Antonio fa rivivere le loro passeggiate, i loro sogni, le loro ambizioni così semplicemente che mentre me ne parla lo vedo rincorrere questi momenti, sento anche l’amarezza a tratti della sua voce quando si incrina nel proseguimento del racconto.

Una mattina i Navas decisero di ripartire, il loro viaggio deve proseguire. Qui iniziano le dolenti note perché questo voleva sicuramente dire che i due avrebbero dovuto separarsi, e quando si vive qualcosa di unico e magico la separazione non può essere indolore a quell’età, e 39 anni fa, forse, dietro alla parola amore c’era davvero qualcosa di differente, di più profondo, qualcosa che avrebbe solcato l’anima e la continua a solcare nonostante gli anni trascorsi.

Ripartirono i Navas e risalirono lo stivale in direzione Toscana. Isabel continuava a chiamare Antonio al telefono quasi tutte le sere, per quattro mesi i loro contatti restarono stabili e la distanza continua a non rappresentare un ostacolo alla loro storia.

Antonio era un ragazzo di soli 16 anni però, con la scuola da frequentare, con una famiglia che provvedeva al suo mantenimento e che resasi conto che quella non è una storiella estiva ma che continua ad albergare nel cuore e nella testa del loro figlio, non riusciva a fare a meno del porre ostacolo al sentimento e cercare di riportare con i piedi per terra questo ragazzo sognatore.

Questo lavorio mentale iniziò ad insinuare dubbi nella mente del ragazzo, che proseguì gli studi e che subito dopo la scuola, trovò un lavoro anche per contribuire con la famiglia al suo mantenimento.

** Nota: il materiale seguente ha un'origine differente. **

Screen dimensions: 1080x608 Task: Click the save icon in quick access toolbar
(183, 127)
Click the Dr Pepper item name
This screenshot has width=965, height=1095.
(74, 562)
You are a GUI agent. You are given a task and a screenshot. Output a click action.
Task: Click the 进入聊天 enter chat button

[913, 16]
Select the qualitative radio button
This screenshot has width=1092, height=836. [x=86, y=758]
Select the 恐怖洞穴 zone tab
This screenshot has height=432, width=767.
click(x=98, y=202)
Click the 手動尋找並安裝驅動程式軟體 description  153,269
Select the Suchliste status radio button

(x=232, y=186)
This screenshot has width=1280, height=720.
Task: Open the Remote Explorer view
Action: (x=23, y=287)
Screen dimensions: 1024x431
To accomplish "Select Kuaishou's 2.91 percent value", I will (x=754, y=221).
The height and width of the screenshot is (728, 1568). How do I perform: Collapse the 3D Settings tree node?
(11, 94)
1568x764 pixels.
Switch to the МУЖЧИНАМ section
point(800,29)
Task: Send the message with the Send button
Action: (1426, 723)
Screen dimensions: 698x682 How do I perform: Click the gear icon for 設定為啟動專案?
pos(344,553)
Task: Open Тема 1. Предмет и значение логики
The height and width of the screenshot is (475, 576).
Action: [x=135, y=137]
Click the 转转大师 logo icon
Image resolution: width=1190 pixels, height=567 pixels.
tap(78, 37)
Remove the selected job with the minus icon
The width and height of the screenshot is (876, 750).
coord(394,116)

Una sera Isabel chiamè Antonio e lui senza  rifletterci molto, con l’impeto di un giovane ragazzo e dopo tutte le pressioni subite in famiglia, dice ad Isabel di voler sospendere quel rapporto con lei. Si interruppe così una storia d’amore che avrebbe voluto invece proseguire, senza una vera motivazione da parte sua, ma solo per non aver avuto la forza ed il coraggio di osare e di sfidare tempo e distanza.

La famiglia di Antonio Cavarra ha continuato a vivere in quella casa fino a 10 anni fa. Vi era ancora sua madre  ed è stata proprio la morte di quest’ultima l’occasione per recarsi nuovamente a Floridia.

Quella casa è tutt’ora abitata da una sorella, il numero di telefono non è mai stato sostituito e la mente di Antonio continua a porsi un mucchio di domande. Isabel potrebbe averlo cercato ancora ma potrebbe anche aver ricevuto della brutte risposte dalla sua famiglia e lei potrebbe essere stata vittima di silenzi che non hanno mai dato la possibilità ad Antonio di saperne nulla, ma soprattutto non hanno mai dato ad Antonio la possibilità di sapere se lei si fosse arresa oppure se abbia continuato a cercarlo esattamente così come da ben 39 anni sta facendo lui.

Mi sono fermata ad ascoltare perché ravvedo la costanza, l’impegno, la volontà di sapere e di chiedere scusa ad una donna che lui non ha avuto il coraggio di continuare ad amare, sì perché Antonio vorrebbe poter riuscire a dire solo questa parola: scusami per non essere riuscito a sfidare le avversità che al tempo vedevo come ostacoli insormontabili.

La vita di Antonio è proseguita certamente, ha abbandonato la Sicilia subito aver conseguito il diploma, è diventato un cittadino del mondo,si è spostato sempre ed ha viaggiato sempre forse anche per inseguire questo sogno di poter riabbracciare la persona che la sua vita l’ha segnata profondamente fino al punto di scegliere a distanza di tanti anni come tappa definitiva la Svizzera.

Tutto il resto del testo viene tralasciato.